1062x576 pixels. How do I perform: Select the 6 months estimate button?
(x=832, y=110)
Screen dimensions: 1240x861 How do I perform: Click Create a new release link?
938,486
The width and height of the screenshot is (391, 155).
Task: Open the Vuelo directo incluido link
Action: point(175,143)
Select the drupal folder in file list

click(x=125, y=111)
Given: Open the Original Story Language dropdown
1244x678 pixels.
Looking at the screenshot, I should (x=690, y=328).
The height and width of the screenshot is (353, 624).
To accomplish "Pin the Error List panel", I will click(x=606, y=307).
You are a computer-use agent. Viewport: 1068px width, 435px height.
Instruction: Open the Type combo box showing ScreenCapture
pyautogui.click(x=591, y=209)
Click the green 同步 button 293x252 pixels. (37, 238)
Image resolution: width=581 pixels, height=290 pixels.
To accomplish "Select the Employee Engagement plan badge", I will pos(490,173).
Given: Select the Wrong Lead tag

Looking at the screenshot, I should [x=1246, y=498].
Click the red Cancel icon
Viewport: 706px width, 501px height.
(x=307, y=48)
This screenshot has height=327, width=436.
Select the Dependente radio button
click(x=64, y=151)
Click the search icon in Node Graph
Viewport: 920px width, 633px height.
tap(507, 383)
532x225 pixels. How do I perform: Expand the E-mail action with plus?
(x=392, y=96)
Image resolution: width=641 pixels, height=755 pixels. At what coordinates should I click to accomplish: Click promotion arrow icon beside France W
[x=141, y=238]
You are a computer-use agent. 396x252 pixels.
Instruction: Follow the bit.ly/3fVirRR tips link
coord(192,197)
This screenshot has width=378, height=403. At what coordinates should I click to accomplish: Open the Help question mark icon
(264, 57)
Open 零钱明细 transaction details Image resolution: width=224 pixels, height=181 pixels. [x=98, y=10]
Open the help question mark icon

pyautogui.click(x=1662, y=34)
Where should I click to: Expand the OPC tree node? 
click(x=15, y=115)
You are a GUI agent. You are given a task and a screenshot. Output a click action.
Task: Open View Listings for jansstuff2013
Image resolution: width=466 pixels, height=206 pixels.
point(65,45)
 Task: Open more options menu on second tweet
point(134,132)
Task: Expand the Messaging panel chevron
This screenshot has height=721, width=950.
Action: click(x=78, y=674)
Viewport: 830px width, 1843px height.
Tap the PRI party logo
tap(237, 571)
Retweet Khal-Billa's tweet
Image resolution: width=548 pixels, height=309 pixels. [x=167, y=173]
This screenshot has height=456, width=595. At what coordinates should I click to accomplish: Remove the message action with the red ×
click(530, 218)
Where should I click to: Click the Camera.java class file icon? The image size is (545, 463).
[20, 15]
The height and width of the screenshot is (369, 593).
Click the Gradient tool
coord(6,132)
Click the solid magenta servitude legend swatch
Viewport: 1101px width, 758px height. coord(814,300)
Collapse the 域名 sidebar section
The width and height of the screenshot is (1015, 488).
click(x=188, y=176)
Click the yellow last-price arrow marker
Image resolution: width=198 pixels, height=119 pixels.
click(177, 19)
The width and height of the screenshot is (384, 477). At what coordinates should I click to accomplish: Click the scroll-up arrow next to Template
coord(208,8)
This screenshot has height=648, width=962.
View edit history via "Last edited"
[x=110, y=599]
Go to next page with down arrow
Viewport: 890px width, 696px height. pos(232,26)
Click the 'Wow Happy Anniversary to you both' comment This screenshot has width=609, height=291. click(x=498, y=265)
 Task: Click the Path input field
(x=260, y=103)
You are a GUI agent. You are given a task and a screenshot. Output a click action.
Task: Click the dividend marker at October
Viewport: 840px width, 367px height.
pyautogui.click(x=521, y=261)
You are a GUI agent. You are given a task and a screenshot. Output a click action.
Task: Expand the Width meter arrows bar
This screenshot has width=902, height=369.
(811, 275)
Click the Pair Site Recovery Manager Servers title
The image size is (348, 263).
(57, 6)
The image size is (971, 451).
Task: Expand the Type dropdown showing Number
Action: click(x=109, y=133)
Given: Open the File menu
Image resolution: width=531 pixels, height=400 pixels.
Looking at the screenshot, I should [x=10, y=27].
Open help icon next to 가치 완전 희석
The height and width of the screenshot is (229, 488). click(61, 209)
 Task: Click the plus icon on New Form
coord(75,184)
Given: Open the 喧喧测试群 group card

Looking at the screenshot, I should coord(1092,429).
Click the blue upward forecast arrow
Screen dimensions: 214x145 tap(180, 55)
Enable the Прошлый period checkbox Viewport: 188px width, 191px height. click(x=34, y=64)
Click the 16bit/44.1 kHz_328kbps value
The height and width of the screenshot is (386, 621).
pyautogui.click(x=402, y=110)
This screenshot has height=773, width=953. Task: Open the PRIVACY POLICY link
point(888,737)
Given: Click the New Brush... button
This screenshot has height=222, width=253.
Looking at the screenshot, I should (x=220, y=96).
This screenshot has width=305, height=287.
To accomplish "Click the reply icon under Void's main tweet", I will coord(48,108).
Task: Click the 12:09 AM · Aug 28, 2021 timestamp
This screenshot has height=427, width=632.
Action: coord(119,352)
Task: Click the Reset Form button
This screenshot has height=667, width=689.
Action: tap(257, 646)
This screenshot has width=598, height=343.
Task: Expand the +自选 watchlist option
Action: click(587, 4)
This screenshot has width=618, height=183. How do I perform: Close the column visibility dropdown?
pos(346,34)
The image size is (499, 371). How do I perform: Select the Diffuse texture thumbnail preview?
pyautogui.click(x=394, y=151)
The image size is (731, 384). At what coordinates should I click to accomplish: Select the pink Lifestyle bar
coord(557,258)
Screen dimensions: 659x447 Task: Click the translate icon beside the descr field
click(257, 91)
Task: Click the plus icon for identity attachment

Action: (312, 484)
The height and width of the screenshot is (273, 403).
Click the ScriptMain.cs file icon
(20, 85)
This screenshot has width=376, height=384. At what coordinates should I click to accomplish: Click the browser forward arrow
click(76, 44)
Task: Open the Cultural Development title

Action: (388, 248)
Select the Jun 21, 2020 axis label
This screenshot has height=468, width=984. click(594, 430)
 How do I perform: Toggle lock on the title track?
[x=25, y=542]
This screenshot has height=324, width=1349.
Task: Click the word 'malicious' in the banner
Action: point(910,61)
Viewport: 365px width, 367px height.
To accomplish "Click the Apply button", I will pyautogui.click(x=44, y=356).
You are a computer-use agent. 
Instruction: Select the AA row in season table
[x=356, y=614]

▬▬▬

[Your instructions]: Print out the entire listing. Keep every line exact.

[Expected answer]:
1062x576 pixels. How do I perform: Select the 6 months estimate button?
(x=832, y=110)
Screen dimensions: 1240x861 How do I perform: Click Create a new release link?
938,486
The width and height of the screenshot is (391, 155).
Task: Open the Vuelo directo incluido link
Action: point(175,143)
Select the drupal folder in file list

click(x=125, y=111)
Given: Open the Original Story Language dropdown
1244x678 pixels.
Looking at the screenshot, I should (x=690, y=328).
The height and width of the screenshot is (353, 624).
To accomplish "Pin the Error List panel", I will click(x=606, y=307).
You are a computer-use agent. Viewport: 1068px width, 435px height.
Instruction: Open the Type combo box showing ScreenCapture
pyautogui.click(x=591, y=209)
Click the green 同步 button 293x252 pixels. (37, 238)
Image resolution: width=581 pixels, height=290 pixels.
To accomplish "Select the Employee Engagement plan badge", I will pos(490,173).
Given: Select the Wrong Lead tag

Looking at the screenshot, I should [x=1246, y=498].
Click the red Cancel icon
Viewport: 706px width, 501px height.
(x=307, y=48)
This screenshot has height=327, width=436.
Select the Dependente radio button
click(x=64, y=151)
Click the search icon in Node Graph
Viewport: 920px width, 633px height.
tap(507, 383)
532x225 pixels. How do I perform: Expand the E-mail action with plus?
(x=392, y=96)
Image resolution: width=641 pixels, height=755 pixels. At what coordinates should I click to accomplish: Click promotion arrow icon beside France W
[x=141, y=238]
You are a computer-use agent. 396x252 pixels.
Instruction: Follow the bit.ly/3fVirRR tips link
coord(192,197)
This screenshot has width=378, height=403. At what coordinates should I click to accomplish: Open the Help question mark icon
(264, 57)
Open 零钱明细 transaction details Image resolution: width=224 pixels, height=181 pixels. [x=98, y=10]
Open the help question mark icon

pyautogui.click(x=1662, y=34)
Where should I click to: Expand the OPC tree node? 
click(x=15, y=115)
You are a GUI agent. You are given a task and a screenshot. Output a click action.
Task: Open View Listings for jansstuff2013
Image resolution: width=466 pixels, height=206 pixels.
point(65,45)
 Task: Open more options menu on second tweet
point(134,132)
Task: Expand the Messaging panel chevron
This screenshot has height=721, width=950.
Action: click(x=78, y=674)
Viewport: 830px width, 1843px height.
Tap the PRI party logo
tap(237, 571)
Retweet Khal-Billa's tweet
Image resolution: width=548 pixels, height=309 pixels. [x=167, y=173]
This screenshot has height=456, width=595. At what coordinates should I click to accomplish: Remove the message action with the red ×
click(530, 218)
Where should I click to: Click the Camera.java class file icon? The image size is (545, 463).
[20, 15]
The height and width of the screenshot is (369, 593).
Click the Gradient tool
coord(6,132)
Click the solid magenta servitude legend swatch
Viewport: 1101px width, 758px height. coord(814,300)
Collapse the 域名 sidebar section
The width and height of the screenshot is (1015, 488).
click(x=188, y=176)
Click the yellow last-price arrow marker
Image resolution: width=198 pixels, height=119 pixels.
click(177, 19)
The width and height of the screenshot is (384, 477). At what coordinates should I click to accomplish: Click the scroll-up arrow next to Template
coord(208,8)
This screenshot has height=648, width=962.
View edit history via "Last edited"
[x=110, y=599]
Go to next page with down arrow
Viewport: 890px width, 696px height. pos(232,26)
Click the 'Wow Happy Anniversary to you both' comment This screenshot has width=609, height=291. click(x=498, y=265)
 Task: Click the Path input field
(x=260, y=103)
You are a GUI agent. You are given a task and a screenshot. Output a click action.
Task: Click the dividend marker at October
Viewport: 840px width, 367px height.
pyautogui.click(x=521, y=261)
You are a GUI agent. You are given a task and a screenshot. Output a click action.
Task: Expand the Width meter arrows bar
This screenshot has width=902, height=369.
(811, 275)
Click the Pair Site Recovery Manager Servers title
The image size is (348, 263).
(57, 6)
The image size is (971, 451).
Task: Expand the Type dropdown showing Number
Action: click(x=109, y=133)
Given: Open the File menu
Image resolution: width=531 pixels, height=400 pixels.
Looking at the screenshot, I should [x=10, y=27].
Open help icon next to 가치 완전 희석
The height and width of the screenshot is (229, 488). click(61, 209)
 Task: Click the plus icon on New Form
coord(75,184)
Given: Open the 喧喧测试群 group card

Looking at the screenshot, I should coord(1092,429).
Click the blue upward forecast arrow
Screen dimensions: 214x145 tap(180, 55)
Enable the Прошлый period checkbox Viewport: 188px width, 191px height. click(x=34, y=64)
Click the 16bit/44.1 kHz_328kbps value
The height and width of the screenshot is (386, 621).
pyautogui.click(x=402, y=110)
This screenshot has height=773, width=953. Task: Open the PRIVACY POLICY link
point(888,737)
Given: Click the New Brush... button
This screenshot has height=222, width=253.
Looking at the screenshot, I should (x=220, y=96).
This screenshot has width=305, height=287.
To accomplish "Click the reply icon under Void's main tweet", I will coord(48,108).
Task: Click the 12:09 AM · Aug 28, 2021 timestamp
This screenshot has height=427, width=632.
Action: coord(119,352)
Task: Click the Reset Form button
This screenshot has height=667, width=689.
Action: tap(257, 646)
This screenshot has width=598, height=343.
Task: Expand the +自选 watchlist option
Action: click(587, 4)
This screenshot has width=618, height=183. How do I perform: Close the column visibility dropdown?
pos(346,34)
The image size is (499, 371). How do I perform: Select the Diffuse texture thumbnail preview?
pyautogui.click(x=394, y=151)
The image size is (731, 384). At what coordinates should I click to accomplish: Select the pink Lifestyle bar
coord(557,258)
Screen dimensions: 659x447 Task: Click the translate icon beside the descr field
click(257, 91)
Task: Click the plus icon for identity attachment

Action: (312, 484)
The height and width of the screenshot is (273, 403).
Click the ScriptMain.cs file icon
(20, 85)
This screenshot has width=376, height=384. At what coordinates should I click to accomplish: Click the browser forward arrow
click(76, 44)
Task: Open the Cultural Development title

Action: (388, 248)
Select the Jun 21, 2020 axis label
This screenshot has height=468, width=984. click(594, 430)
 How do I perform: Toggle lock on the title track?
[x=25, y=542]
This screenshot has height=324, width=1349.
Task: Click the word 'malicious' in the banner
Action: point(910,61)
Viewport: 365px width, 367px height.
To accomplish "Click the Apply button", I will pyautogui.click(x=44, y=356).
You are a computer-use agent. 
Instruction: Select the AA row in season table
[x=356, y=614]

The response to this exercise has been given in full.